Helping others has been at the core of Alexxa's career path. She studied psychology in college, earned a master's in social work at Columbia University, took on challenging internships, and worked in community mental health before joining the staff at Children's Hospital Los Angeles as a licensed clinical social worker in the kidney transplant/dialysis department. What she has discovered along the way is the help you give is often returned even in extraordinary circumstances.
What challenges do you face as a social worker, and what brings you joy in your work?
A social worker's biggest challenge is often society's preconceived notion that social workers simply take children away from families. Social workers work in a variety of settings, from schools to hospitals. Something that has always brought me joy from my work and particularly right now, is being able to be a listening ear for families.
Sometimes people simply need someone to listen to them, and I can be that person for some of my patients and their families. It is also very rewarding seeing families through difficult times; from learning, they will need a transplant to receiving the transplant and watching them thrive afterward.
How did you choose social work for graduate school and your career?
I knew I wanted to help others, so during my senior year of college, I started looking at career options for people with psychology degrees. I was also volunteering at Children's Hospital Los Angeles at the time and knew that I wanted a career that would allow me to help those in a hospital setting. After doing some research, I saw that social work would give me the options I was looking for. I would be able to help others in a variety of settings and when they needed me most.
Has the COVID-19 pandemic brought a new set of challenges, and how are you coping?
One of the biggest challenges our families have faced has been the fear of coming into the hospital for appointments.
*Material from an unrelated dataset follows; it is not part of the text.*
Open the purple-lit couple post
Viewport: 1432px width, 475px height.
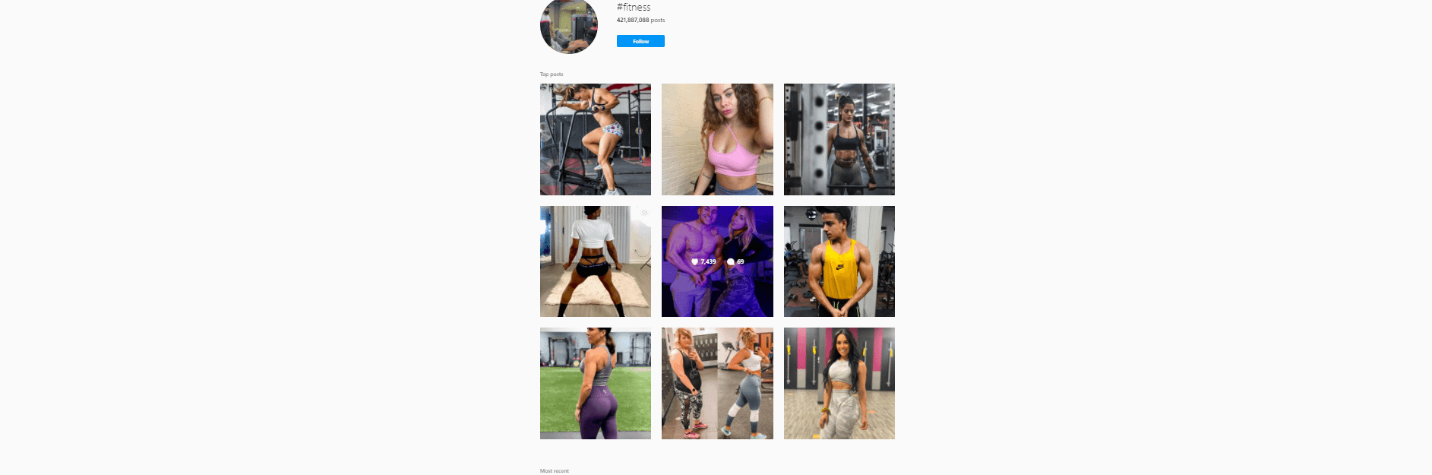pos(717,261)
We have had to reassure many families that it's still safe to receive medical care in the hospital as they may not be comfortable coming in due to fear of contracting the virus. We have also seen an increase in anxiety in many of our patients and families due to the pandemic and the impact it is having on their family from relatives being sick to income uncertainties. I think showing up for my patients and their families every day and being able to provide support to them has also helped with my own coping. Since I am still able to come into work and support my families, I am able to help them maintain a sense of normalcy even if it is just in their medical appointments. This has helped me maintain normalcy in my own life.
Has your experience changed how you look at things and what is important to you?
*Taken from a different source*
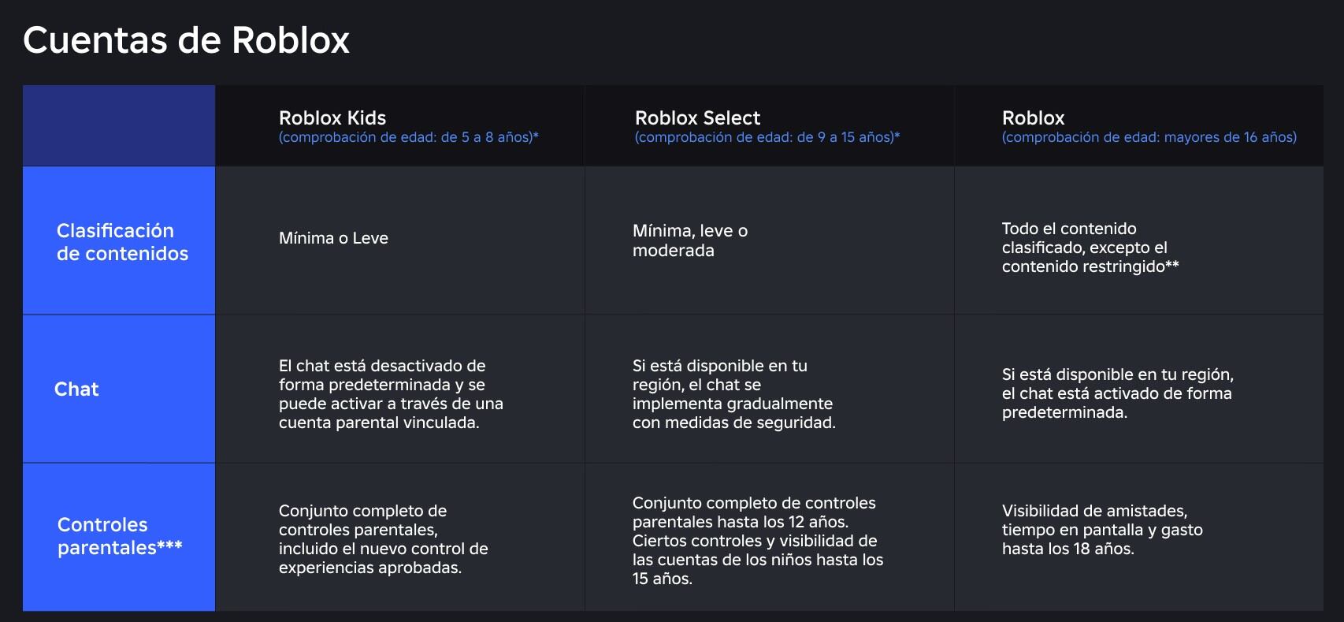Click the empty dark blue corner cell
This screenshot has height=622, width=1344.
119,126
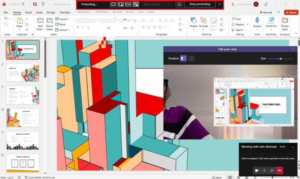Adjust the Size slider in Edit your view

[x=280, y=59]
This entire experience has reminded many people, including myself, the importance of family, friendship, and connection to others. It is so important to connect with others. It is amazing how a simple phone conversation can turn your day around.
Future plans? Something on your list you'd like to accomplish?
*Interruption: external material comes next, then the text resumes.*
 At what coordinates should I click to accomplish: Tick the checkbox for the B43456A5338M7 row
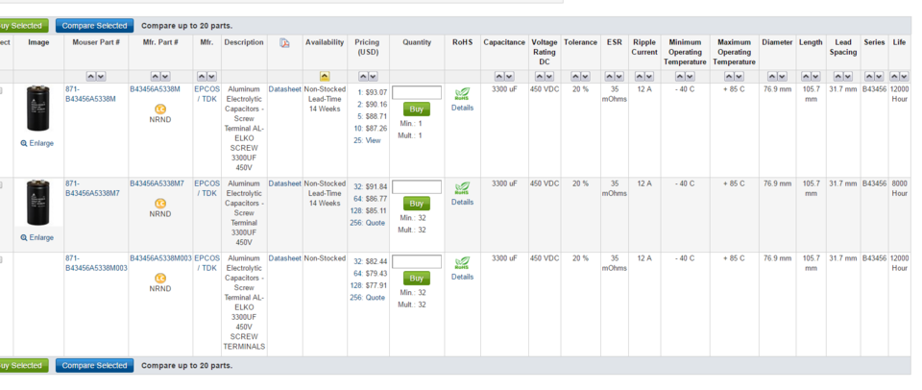(x=2, y=184)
I want to continue to do some of the things I've relearned from my time at home during the Safer at Home Mandate. I have learned to slow down, remember to connect with others, and have picked up some old hobbies like baking. I also can't wait to travel the world again and learn about amazing cultures.
If you could give one piece of advice to your 8th-grade self – what would it be?
Be open to every opportunity that comes your way. You never know where it may lead you or who you might help.